Auteur : Aurélien Delsaux

Titre : Madame Diogène

Éditeur : Albin Michel

Collection :

Année : 2014

Éditions ultérieures :

Désignation générique : Roman

Cote : 1

Quatrième de couverture :

« Madame Diogène ne vit pas dans un tonneau mais dans un appartement transformé en terrier. Elle y a accumulé au fil du temps des tombereaux d’immondices dont les remugles ont alerté les voisins. Elle n’en a cure, elle règne sur son domaine, observe le monde de sa fenêtre, en guette l’effondrement et le chaos. Elle sait qu’autre chose se prépare. Plongée vertigineuse dans la folie, analyse minutieuse de la solitude radicale, ce premier roman d’Aurélien Delsaux explore avec une force et une maîtrise étonnantes un territoire aussi hallucinant qu’insoupçonné. »

II- CONTENU GÉNÉRAL
Résumé de l’œuvre :

Madame Diogène vit seule, à l'abri dans son appartement crasseux. Elle s'est entièrement coupée du monde extérieur et son seul soucis est d'en demeurer absente. Malheureusement pour elle, la puanteur et les insectes indésirables qui s'échappent de son appartement attisent la colère des voisins qui voudraient bien la voir expulsée. Finalement, alors que son immeuble est en feu, elle demeurera couchée dans sa crasse et se laissera brûler avec…

Thèmes :

vieillesse, solitude, retrait du monde

III – JUSTIFICATION DE LA SÉLECTION
Explication (intuitive mais argumentée) du choix :

Madame Diogène présente à la fois une rupture actionnelle et interprétative. Elle s'est coupé du monde jusqu'à en oublier les lois et les convenances, jusqu'à en oublier son passé et son nom. À quoi lui servirait son nom maintenant, de toute façon? Sa vision du monde, ses affects, ses réactions sont tout à fait hors du commun. À ses yeux, le seul contact qu'elle conserve avec le reste du monde n'est autre que sa toilette, reliée aux égouts municipaux.

Appréciation globale :

J'ai beaucoup apprécié ma lecture. Le personnage est original et intéressant (j'ai lu peu de romans où le protagoniste est une vieille femme). D'une part, la façon choisie pour se retirer du monde est extrême et peu banale. D'autre part, le narrateur en dit suffisant pour intéresser le lecteur, sans non plus donner toutes les explications.

IV – TYPE DE RUPTURE
Validation du cas au point de vue de la rupture :
a) actionnelle : remise en question de l’intention (et éventuellement de la motivation); logiques cognitives/rationnelles ou sensibles; présence ou absence d’un nœud d’intrigue et d’une résolution; difficulté/incapacité à s’imaginer transformer le monde (à s’imaginer le monde transformable), etc.
b) interprétative : difficulté/incapacité à donner sens au monde (à une partie du monde) de façon cohérente et/ou conforme à certaines normes interprétatives; énigmaticité et/ou illisibilité du monde; caducité ou excentricité interprétative; etc.

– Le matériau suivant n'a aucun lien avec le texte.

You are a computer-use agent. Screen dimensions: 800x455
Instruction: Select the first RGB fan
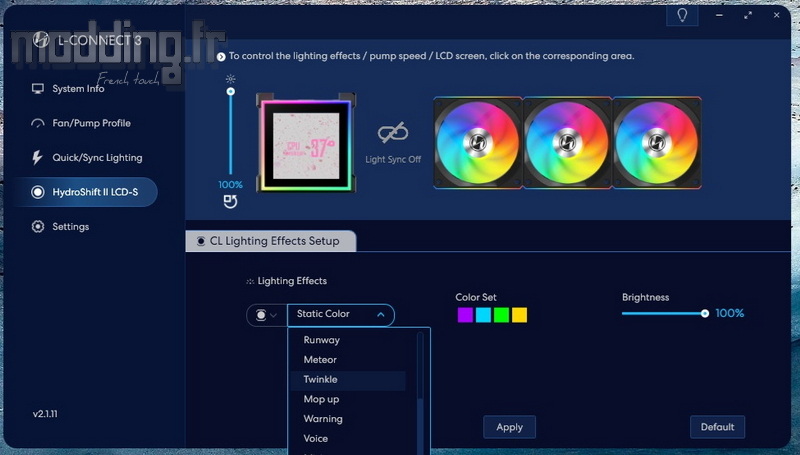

a) Madame Diogène passe la plus grande partie de son temps à faire augmenter le nombre de détritus qui jonche le sol de son appartement et à observer le monde par sa fenêtre. En dehors de ça, elle demeure très passive. Aucun but ni désir ne l'habite, elle ne fait que vivre ou plutôt survivre. Tant mentalement que physiquement, elle est complètement déconnectée du monde extérieur, des autres et même de sa propre vie. Toutes ses réactions sont marquées par la peur et le sentiment de devoir se protéger et se défendre. Pour cela, elle va même jusqu'à mordre une femme au visage.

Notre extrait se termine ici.